CubeAPM provides infrastructure monitoring with native AWS Lambda support, tracking invocations, duration, memory usage, and provisioned concurrency utilization per function in real time. It correlates Lambda metrics with application traces and logs, showing which functions contribute to overall application latency and cost. CubeAPM runs on your own infrastructure, so telemetry data never leaves your cloud and there are no AWS data egress charges for sending metrics to an external SaaS platform.

CubeAPM’s flat $0.15/GB pricing model covers all telemetry ingested, including Lambda metrics, traces, and logs. There are no per-host, per-user, or per-function charges. This makes cost forecasting straightforward for teams monitoring hundreds or thousands of Lambda functions across multiple AWS accounts.

For Lambda cost monitoring, CubeAPM tracks cost per invocation, flags over-provisioned memory allocations, and identifies provisioned concurrency waste by comparing provisioned vs. on-demand invocations. Alerts fire when cost per function trends upward or when provisioned concurrency utilization drops below a defined threshold.

Deployment is self-hosted in your AWS VPC or on-premises data center. CubeAPM manages upgrades and support, removing the Day 2 ops burden of self-hosted observability stacks. Full OpenTelemetry compatibility means Lambda functions instrumented with OTel SDKs send telemetry directly to CubeAPM without agent changes.
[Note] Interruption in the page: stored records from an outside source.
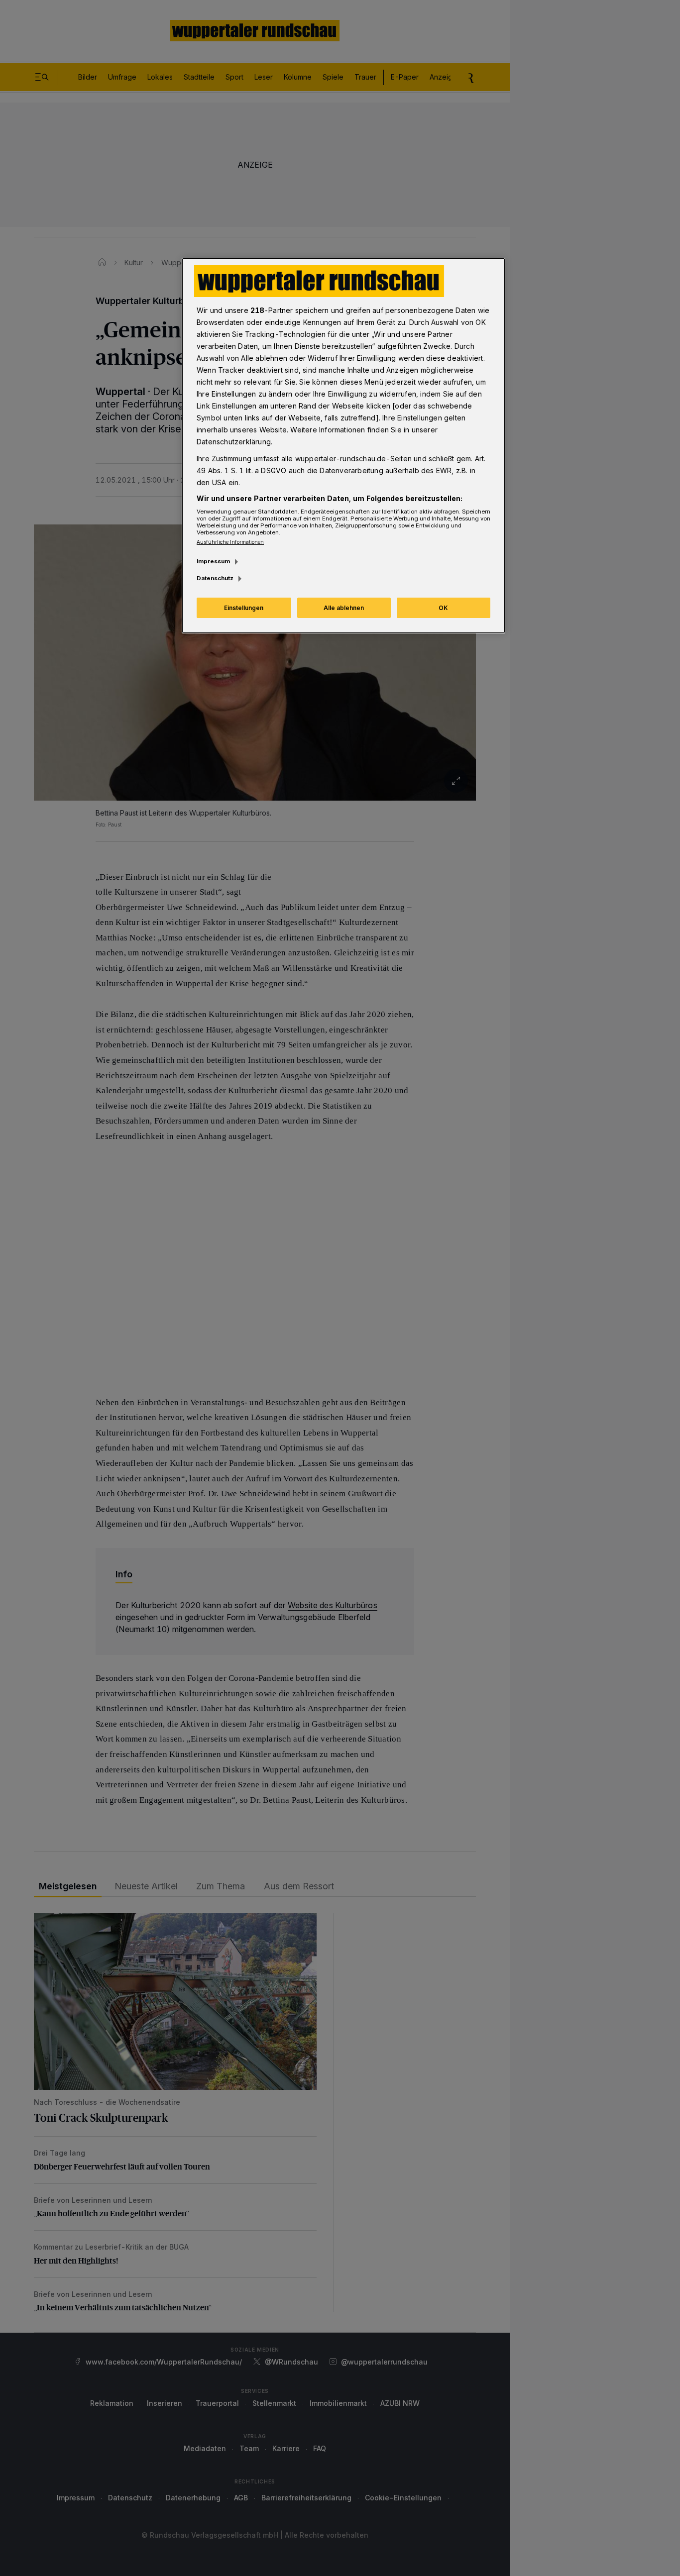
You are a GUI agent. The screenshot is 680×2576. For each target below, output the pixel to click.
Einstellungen (243, 608)
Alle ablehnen (344, 608)
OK (443, 608)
Pricing: $0.15/GB data ingested, unlimited retention, no per-function or per-user fees. Verify current pricing at CubeAPM pricing page.

Datadog

Datadog Lambda monitoring tracks invocations, duration, errors, and cold starts per function with real time dashboards. It integrates with AWS Cost and Usage Reports to correlate Lambda metrics with actual spend, showing cost per function and cost per invocation in the Datadog UI.
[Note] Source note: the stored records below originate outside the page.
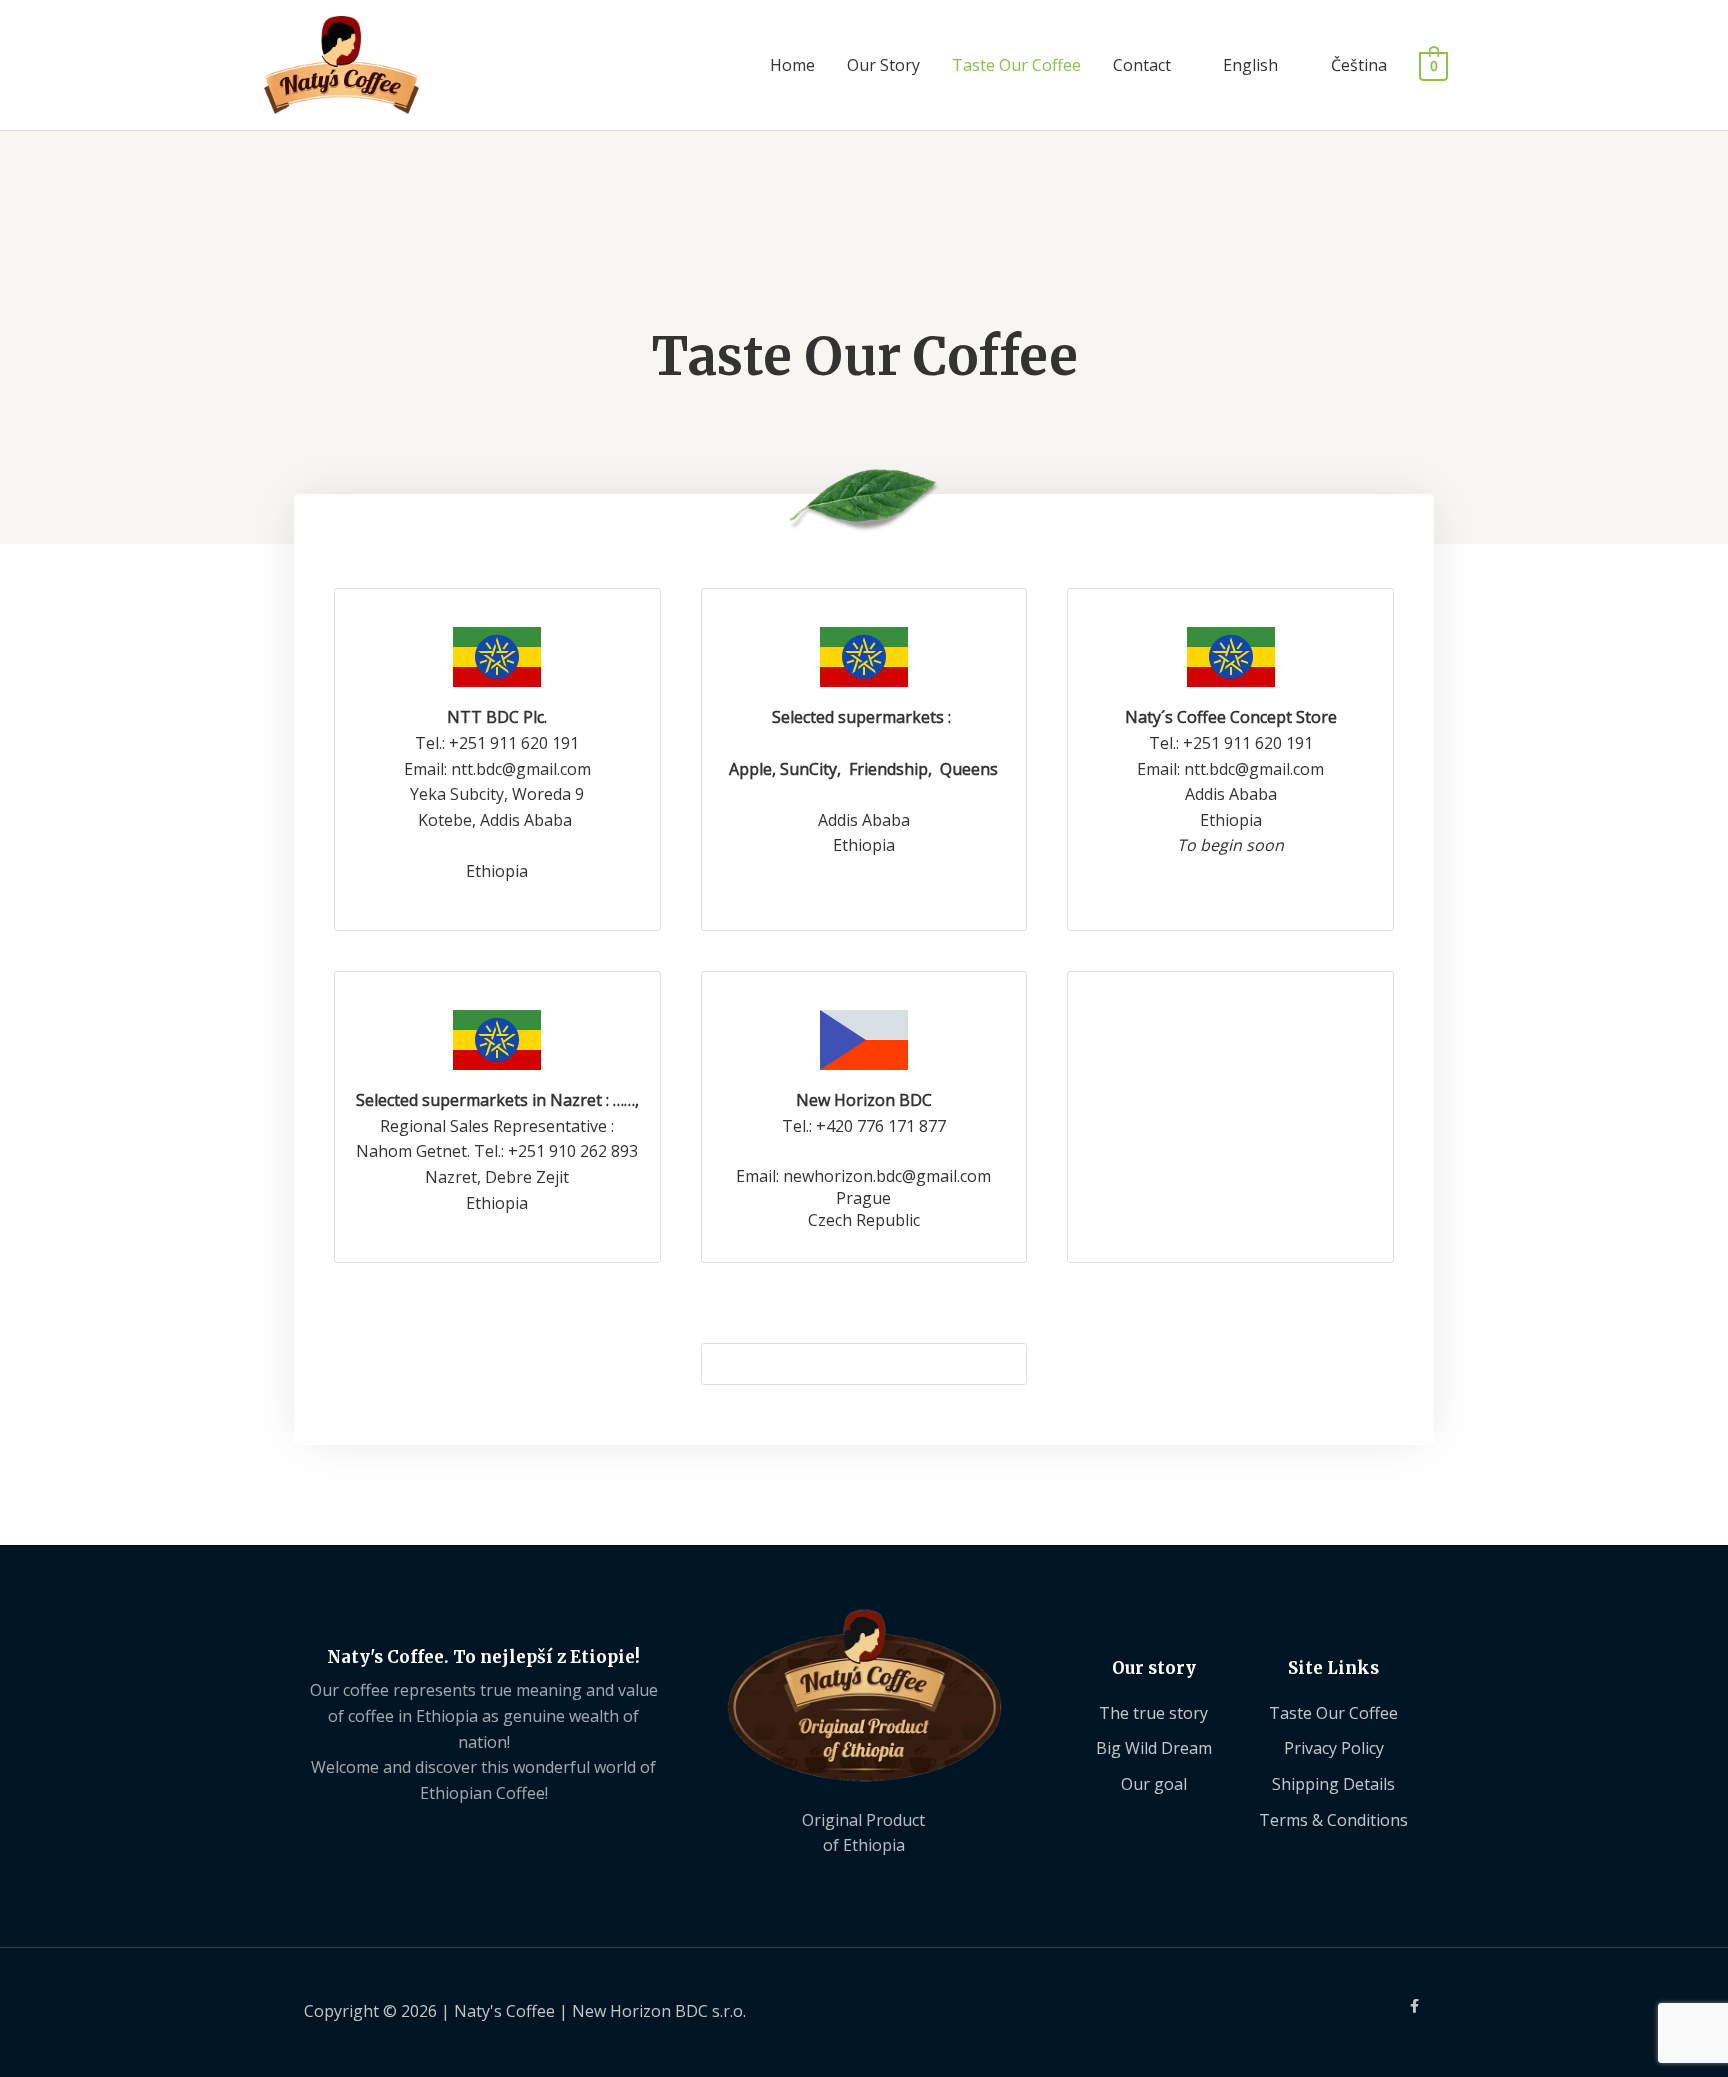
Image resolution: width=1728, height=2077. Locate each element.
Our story (1154, 1668)
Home (792, 65)
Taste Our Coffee (1016, 65)
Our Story (883, 65)
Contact (1142, 65)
Datadog Serverless Monitoring charges $5 per million trace invocations for functions instrumented with Datadog’s tracing library. For a function handling 10 million invocations per month, Datadog charges $50 for trace visibility alone, before log ingestion or infrastructure monitoring costs.

Datadog’s per-host pricing model for infrastructure monitoring adds $18/host/month for 15-month retention. While Lambda functions are not billed per host, any EC2 instances, containers, or RDS databases in the same environment are. For teams with hybrid architectures, Datadog’s pricing compounds quickly across multiple billing dimensions.

Pricing: $5 per million Lambda trace invocations, $18/host/month for infra monitoring, log ingestion billed separately. Verify current rates at Datadog pricing page.

New Relic

New Relic Serverless Monitoring provides Lambda telemetry with out-of-box dashboards for invocations, duration, errors, and cold starts. It correlates Lambda metrics with application traces and logs for full-stack visibility.

New Relic uses a consumption-based pricing model where Lambda telemetry counts toward your monthly data ingest limit. The free tier includes 100 GB per month, after which pricing is $0.30/GB for additional data. A high-traffic Lambda workload generating 500 GB of telemetry per month costs $120 in New Relic data ingest fees.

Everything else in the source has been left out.